In your answer, every line of the records should be written out exactly.

(Items listed in a dataset)
┌────────
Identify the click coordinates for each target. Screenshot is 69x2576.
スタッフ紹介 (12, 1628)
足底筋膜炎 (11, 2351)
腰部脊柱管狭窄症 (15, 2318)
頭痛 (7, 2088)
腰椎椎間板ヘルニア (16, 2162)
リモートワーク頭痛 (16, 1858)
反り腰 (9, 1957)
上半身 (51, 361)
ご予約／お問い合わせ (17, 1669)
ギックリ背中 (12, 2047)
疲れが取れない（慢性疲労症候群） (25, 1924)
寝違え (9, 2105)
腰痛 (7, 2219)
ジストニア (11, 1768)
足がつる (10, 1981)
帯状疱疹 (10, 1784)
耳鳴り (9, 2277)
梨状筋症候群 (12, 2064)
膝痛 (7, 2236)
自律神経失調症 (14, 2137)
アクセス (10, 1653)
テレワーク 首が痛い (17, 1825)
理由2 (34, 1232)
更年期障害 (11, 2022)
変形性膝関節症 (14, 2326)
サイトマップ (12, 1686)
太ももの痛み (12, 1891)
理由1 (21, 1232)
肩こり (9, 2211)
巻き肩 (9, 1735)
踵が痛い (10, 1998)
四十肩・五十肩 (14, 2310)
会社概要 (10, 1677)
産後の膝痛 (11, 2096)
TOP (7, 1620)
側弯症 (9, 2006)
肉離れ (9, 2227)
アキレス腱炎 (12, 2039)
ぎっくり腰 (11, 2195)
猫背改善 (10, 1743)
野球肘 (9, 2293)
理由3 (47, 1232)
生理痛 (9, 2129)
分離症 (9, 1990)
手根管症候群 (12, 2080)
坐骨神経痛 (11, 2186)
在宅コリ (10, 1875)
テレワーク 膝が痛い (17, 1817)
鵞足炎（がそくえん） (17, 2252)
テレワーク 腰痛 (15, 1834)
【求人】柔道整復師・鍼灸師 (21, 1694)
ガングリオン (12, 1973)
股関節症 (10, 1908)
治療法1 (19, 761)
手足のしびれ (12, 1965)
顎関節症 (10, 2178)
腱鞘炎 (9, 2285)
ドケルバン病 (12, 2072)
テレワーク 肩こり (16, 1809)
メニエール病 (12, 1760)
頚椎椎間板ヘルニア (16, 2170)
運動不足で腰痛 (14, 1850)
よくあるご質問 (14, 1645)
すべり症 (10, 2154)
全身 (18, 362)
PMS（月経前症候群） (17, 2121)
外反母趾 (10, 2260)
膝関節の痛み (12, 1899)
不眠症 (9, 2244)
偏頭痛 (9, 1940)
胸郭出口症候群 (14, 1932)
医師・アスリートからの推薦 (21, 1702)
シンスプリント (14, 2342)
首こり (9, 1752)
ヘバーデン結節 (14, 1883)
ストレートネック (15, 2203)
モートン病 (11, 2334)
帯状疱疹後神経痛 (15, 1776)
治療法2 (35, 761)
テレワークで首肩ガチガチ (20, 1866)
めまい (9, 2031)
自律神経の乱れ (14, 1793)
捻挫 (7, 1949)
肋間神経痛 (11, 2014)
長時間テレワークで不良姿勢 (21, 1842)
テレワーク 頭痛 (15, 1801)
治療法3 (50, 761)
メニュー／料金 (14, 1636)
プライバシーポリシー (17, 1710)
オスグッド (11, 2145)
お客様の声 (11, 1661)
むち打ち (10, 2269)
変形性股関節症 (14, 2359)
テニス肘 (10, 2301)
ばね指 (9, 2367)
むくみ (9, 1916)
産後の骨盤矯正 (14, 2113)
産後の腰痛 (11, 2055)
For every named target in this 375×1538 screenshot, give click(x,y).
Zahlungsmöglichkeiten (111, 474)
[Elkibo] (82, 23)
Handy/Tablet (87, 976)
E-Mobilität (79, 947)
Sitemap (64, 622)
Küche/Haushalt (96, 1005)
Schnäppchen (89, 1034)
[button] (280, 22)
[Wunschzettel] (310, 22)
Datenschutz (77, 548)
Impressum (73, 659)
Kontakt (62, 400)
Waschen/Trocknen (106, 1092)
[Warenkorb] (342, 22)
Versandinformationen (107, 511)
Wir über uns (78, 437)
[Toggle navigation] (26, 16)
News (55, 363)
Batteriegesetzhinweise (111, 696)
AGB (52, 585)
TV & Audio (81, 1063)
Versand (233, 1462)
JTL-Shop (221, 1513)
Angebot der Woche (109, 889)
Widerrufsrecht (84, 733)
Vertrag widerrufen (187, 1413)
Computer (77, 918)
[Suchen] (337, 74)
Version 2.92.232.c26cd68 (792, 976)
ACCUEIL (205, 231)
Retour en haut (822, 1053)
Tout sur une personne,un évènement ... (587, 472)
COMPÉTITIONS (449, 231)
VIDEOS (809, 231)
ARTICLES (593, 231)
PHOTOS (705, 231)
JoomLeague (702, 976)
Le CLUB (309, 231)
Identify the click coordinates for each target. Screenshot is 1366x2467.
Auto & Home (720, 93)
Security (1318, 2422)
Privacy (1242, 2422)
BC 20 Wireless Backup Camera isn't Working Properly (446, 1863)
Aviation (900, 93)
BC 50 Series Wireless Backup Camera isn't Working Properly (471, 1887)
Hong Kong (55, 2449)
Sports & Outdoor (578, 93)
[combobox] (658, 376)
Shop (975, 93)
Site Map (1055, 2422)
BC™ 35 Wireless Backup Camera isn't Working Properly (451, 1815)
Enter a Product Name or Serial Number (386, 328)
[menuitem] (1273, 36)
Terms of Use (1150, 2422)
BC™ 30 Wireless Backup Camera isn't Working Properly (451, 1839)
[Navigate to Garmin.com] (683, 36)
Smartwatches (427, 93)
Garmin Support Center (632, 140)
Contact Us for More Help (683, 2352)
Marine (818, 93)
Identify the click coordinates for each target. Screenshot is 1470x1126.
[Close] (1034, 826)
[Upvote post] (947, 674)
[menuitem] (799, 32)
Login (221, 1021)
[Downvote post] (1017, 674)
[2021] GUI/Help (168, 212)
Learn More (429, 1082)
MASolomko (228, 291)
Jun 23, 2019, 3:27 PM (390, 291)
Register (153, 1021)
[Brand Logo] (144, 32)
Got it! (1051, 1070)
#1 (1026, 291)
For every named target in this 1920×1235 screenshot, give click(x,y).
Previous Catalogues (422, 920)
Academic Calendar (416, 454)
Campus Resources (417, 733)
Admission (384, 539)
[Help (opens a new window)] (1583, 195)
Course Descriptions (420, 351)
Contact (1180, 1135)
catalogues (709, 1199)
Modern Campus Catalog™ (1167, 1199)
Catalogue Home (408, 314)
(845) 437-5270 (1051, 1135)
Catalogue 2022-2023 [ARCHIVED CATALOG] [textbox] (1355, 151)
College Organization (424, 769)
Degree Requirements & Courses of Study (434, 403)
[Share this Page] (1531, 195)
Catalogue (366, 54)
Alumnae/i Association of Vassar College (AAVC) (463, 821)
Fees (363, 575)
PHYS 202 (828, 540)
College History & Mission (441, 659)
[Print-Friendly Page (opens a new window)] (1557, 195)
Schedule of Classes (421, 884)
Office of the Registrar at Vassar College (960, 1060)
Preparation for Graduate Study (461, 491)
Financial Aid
└────────
• **Response to the task**
Identify the click coordinates for each target. Screenshot is 69x2576.
スタッフ紹介 (12, 1628)
足底筋膜炎 (11, 2351)
腰部脊柱管狭窄症 (15, 2318)
頭痛 (7, 2088)
腰椎椎間板ヘルニア (16, 2162)
リモートワーク頭痛 (16, 1858)
反り腰 (9, 1957)
上半身 (51, 361)
ご予約／お問い合わせ (17, 1669)
ギックリ背中 (12, 2047)
疲れが取れない（慢性疲労症候群） (25, 1924)
寝違え (9, 2105)
腰痛 (7, 2219)
ジストニア (11, 1768)
足がつる (10, 1981)
帯状疱疹 (10, 1784)
耳鳴り (9, 2277)
梨状筋症候群 (12, 2064)
膝痛 (7, 2236)
自律神経失調症 (14, 2137)
アクセス (10, 1653)
テレワーク 首が痛い (17, 1825)
理由2 (34, 1232)
更年期障害 (11, 2022)
変形性膝関節症 (14, 2326)
サイトマップ (12, 1686)
太ももの痛み (12, 1891)
理由1 (21, 1232)
肩こり (9, 2211)
巻き肩 (9, 1735)
踵が痛い (10, 1998)
四十肩・五十肩 (14, 2310)
会社概要 (10, 1677)
産後の膝痛 (11, 2096)
TOP (7, 1620)
側弯症 (9, 2006)
肉離れ (9, 2227)
アキレス腱炎 (12, 2039)
ぎっくり腰 (11, 2195)
猫背改善 (10, 1743)
野球肘 (9, 2293)
理由3 (47, 1232)
生理痛 (9, 2129)
分離症 (9, 1990)
手根管症候群 (12, 2080)
坐骨神経痛 (11, 2186)
在宅コリ (10, 1875)
テレワーク 膝が痛い (17, 1817)
鵞足炎（がそくえん） (17, 2252)
テレワーク 腰痛 (15, 1834)
【求人】柔道整復師・鍼灸師 (21, 1694)
ガングリオン (12, 1973)
股関節症 (10, 1908)
治療法1 (19, 761)
手足のしびれ (12, 1965)
顎関節症 (10, 2178)
腱鞘炎 (9, 2285)
ドケルバン病 (12, 2072)
テレワーク 肩こり (16, 1809)
メニエール病 (12, 1760)
頚椎椎間板ヘルニア (16, 2170)
運動不足で腰痛 (14, 1850)
よくあるご質問 (14, 1645)
すべり症 (10, 2154)
全身 (18, 362)
PMS（月経前症候群） (17, 2121)
外反母趾 (10, 2260)
膝関節の痛み (12, 1899)
不眠症 (9, 2244)
偏頭痛 (9, 1940)
胸郭出口症候群 (14, 1932)
医師・アスリートからの推薦 (21, 1702)
シンスプリント (14, 2342)
首こり (9, 1752)
ヘバーデン結節 (14, 1883)
ストレートネック (15, 2203)
モートン病 (11, 2334)
帯状疱疹後神経痛 (15, 1776)
治療法2 (35, 761)
テレワークで首肩ガチガチ (20, 1866)
めまい (9, 2031)
自律神経の乱れ (14, 1793)
捻挫 (7, 1949)
肋間神経痛 (11, 2014)
長時間テレワークで不良姿勢 (21, 1842)
テレワーク 頭痛 (15, 1801)
治療法3 (50, 761)
メニュー／料金 (14, 1636)
プライバシーポリシー (17, 1710)
オスグッド (11, 2145)
お客様の声 (11, 1661)
むち打ち (10, 2269)
変形性股関節症 (14, 2359)
テニス肘 (10, 2301)
ばね指 (9, 2367)
むくみ (9, 1916)
産後の骨盤矯正 (14, 2113)
産後の腰痛 (11, 2055)
For every named target in this 375×1538 screenshot, give click(x,y).
Zahlungsmöglichkeiten (111, 474)
[Elkibo] (82, 23)
Handy/Tablet (87, 976)
E-Mobilität (79, 947)
Sitemap (64, 622)
Küche/Haushalt (96, 1005)
Schnäppchen (89, 1034)
[button] (280, 22)
[Wunschzettel] (310, 22)
Datenschutz (77, 548)
Impressum (73, 659)
Kontakt (62, 400)
Waschen/Trocknen (106, 1092)
[Warenkorb] (342, 22)
Versandinformationen (107, 511)
Wir über uns (78, 437)
[Toggle navigation] (26, 16)
News (55, 363)
Batteriegesetzhinweise (111, 696)
AGB (52, 585)
TV & Audio (81, 1063)
Versand (233, 1462)
JTL-Shop (221, 1513)
Angebot der Woche (109, 889)
Widerrufsrecht (84, 733)
Vertrag widerrufen (187, 1413)
Computer (77, 918)
[Suchen] (337, 74)
Version 2.92.232.c26cd68 (792, 976)
ACCUEIL (205, 231)
Retour en haut (822, 1053)
Tout sur une personne,un évènement ... (587, 472)
COMPÉTITIONS (449, 231)
VIDEOS (809, 231)
ARTICLES (593, 231)
PHOTOS (705, 231)
JoomLeague (702, 976)
Le CLUB (309, 231)
Identify the click coordinates for each target. Screenshot is 1366x2467.
Auto & Home (720, 93)
Security (1318, 2422)
Privacy (1242, 2422)
BC 20 Wireless Backup Camera isn't Working Properly (446, 1863)
Aviation (900, 93)
BC 50 Series Wireless Backup Camera isn't Working Properly (471, 1887)
Hong Kong (55, 2449)
Sports & Outdoor (578, 93)
[combobox] (658, 376)
Shop (975, 93)
Site Map (1055, 2422)
BC™ 35 Wireless Backup Camera isn't Working Properly (451, 1815)
Enter a Product Name or Serial Number (386, 328)
[menuitem] (1273, 36)
Terms of Use (1150, 2422)
BC™ 30 Wireless Backup Camera isn't Working Properly (451, 1839)
[Navigate to Garmin.com] (683, 36)
Smartwatches (427, 93)
Garmin Support Center (632, 140)
Contact Us for More Help (683, 2352)
Marine (818, 93)
Identify the click coordinates for each target. Screenshot is 1470x1126.
[Close] (1034, 826)
[Upvote post] (947, 674)
[menuitem] (799, 32)
Login (221, 1021)
[Downvote post] (1017, 674)
[2021] GUI/Help (168, 212)
Learn More (429, 1082)
MASolomko (228, 291)
Jun 23, 2019, 3:27 PM (390, 291)
Register (153, 1021)
[Brand Logo] (144, 32)
Got it! (1051, 1070)
#1 (1026, 291)
For every named target in this 1920×1235 screenshot, give click(x,y).
Previous Catalogues (422, 920)
Academic Calendar (416, 454)
Campus Resources (417, 733)
Admission (384, 539)
[Help (opens a new window)] (1583, 195)
Course Descriptions (420, 351)
Contact (1180, 1135)
catalogues (709, 1199)
Modern Campus Catalog™ (1167, 1199)
Catalogue Home (408, 314)
(845) 437-5270 (1051, 1135)
Catalogue 2022-2023 [ARCHIVED CATALOG] [textbox] (1355, 151)
College Organization (424, 769)
Degree Requirements & Courses of Study (434, 403)
[Share this Page] (1531, 195)
Catalogue (366, 54)
Alumnae/i Association of Vassar College (AAVC) (463, 821)
Fees (363, 575)
PHYS 202 (828, 540)
College History & Mission (441, 659)
[Print-Friendly Page (opens a new window)] (1557, 195)
Schedule of Classes (421, 884)
Office of the Registrar at Vassar College (960, 1060)
Preparation for Graduate Study (461, 491)
Financial Aid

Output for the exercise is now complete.